Given exercise: Reproduce the stretch of the blog post on technology and authority below from "Although my birthday" through "than those podcasts.", word for word.

Text extract:
“I don’t know why I love her like I do. All the trouble that you put me through.”

19 03 2012

Although my birthday isn’t until later this week, my wife gave me my big present early. It’s a new iPod to replace the one I got back in 2006. It is an absolutely astounding thing to me that iPod one is about a third the size of my last one yet it must have at least four times the capacity. It has enough memory for me to transfer all the music on my laptop and still have plenty of room for all the podcasts that I had downloaded over the years and never got around to playing. In fact, I still haven’t played anything on that iPod other than those podcasts.

All my talk about podcasts amuses my wife. It’s not that she dislikes “This American Life,” but she can’t get over the fact that I have more interest in listening to 5-year-old radio programs than I do in listening to my music. Yet to me, that’s what makes the iPod such a terrific gift. I love it because I can use it my way, not the way that I’m expected to use it. It is technology under my control, not technology that controls me.

This is the context from which I’ve been watching Adam Curtis’ “All Watched Over By Machines of Loving Grace,” a BBC documentary that I first read about at reeserants (different spelling, so no relation). I’ve seen all three hours of the documentary now, and to try to sum it up here seems next to impossible. It’s one of those documentaries that starts in places that you never expected to be going and then works back to a common theme. It’s also very, very good.

While I can’t retrace the path of the documentary here, the overall theme is quite clear: Efforts to destroy authority through technology designed to facilitate group organization create as many problems as they solve. That’s because these technologies recreate pernicious forces that existed in such societies already like the rich exploiting the poor. Start a commune, the strong personalities will dominate the effort and pull it apart. Start a cyber-community with no central authority either and the same thing will likely happen. Unfettered democracy, in other words, can actually be anti-democratic.

So what happens if you destroy authority in the classroom? While Curtis doesn’t take this point in the edtech direction, reeserants does:

Call me old fashioned, but I like to see school, or college, or university as having some sort of authority, that steps aside from whatever is new and cool and brings some kind of critical distance to all the hype being spouted about this, that and the other – hype that nine times out of ten is making someone somewhere a load of cash.

Dataset content:
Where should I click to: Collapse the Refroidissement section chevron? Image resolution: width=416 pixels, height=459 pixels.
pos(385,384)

* * *

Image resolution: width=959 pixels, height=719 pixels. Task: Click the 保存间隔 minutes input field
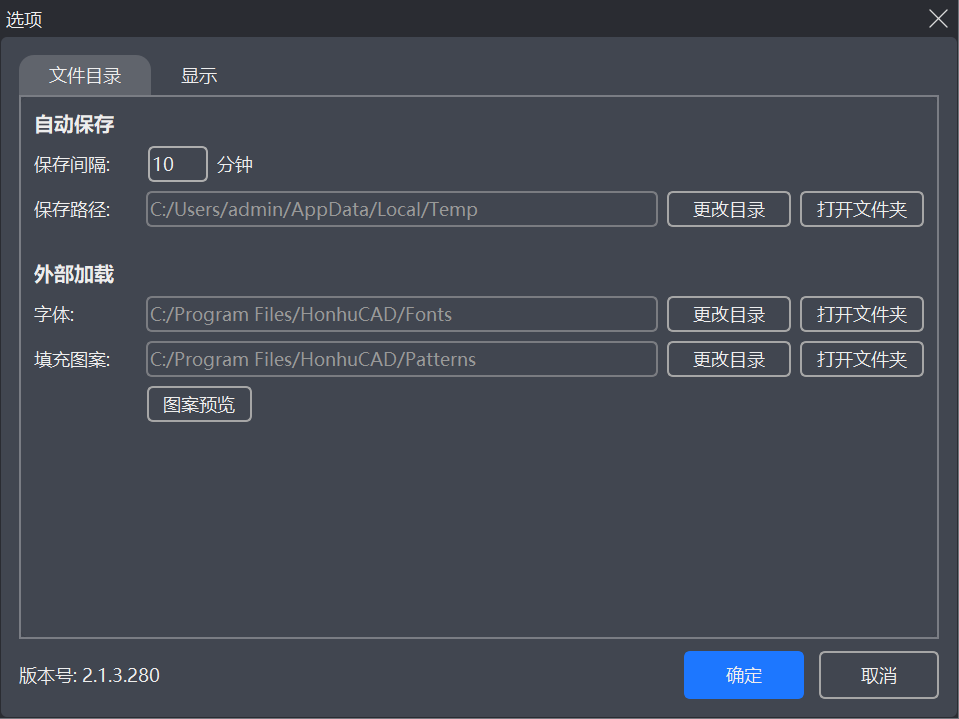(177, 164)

The reply:
Although my birthday isn’t until later this week, my wife gave me my big present early. It’s a new iPod to replace the one I got back in 2006. It is an absolutely astounding thing to me that iPod one is about a third the size of my last one yet it must have at least four times the capacity. It has enough memory for me to transfer all the music on my laptop and still have plenty of room for all the podcasts that I had downloaded over the years and never got around to playing. In fact, I still haven’t played anything on that iPod other than those podcasts.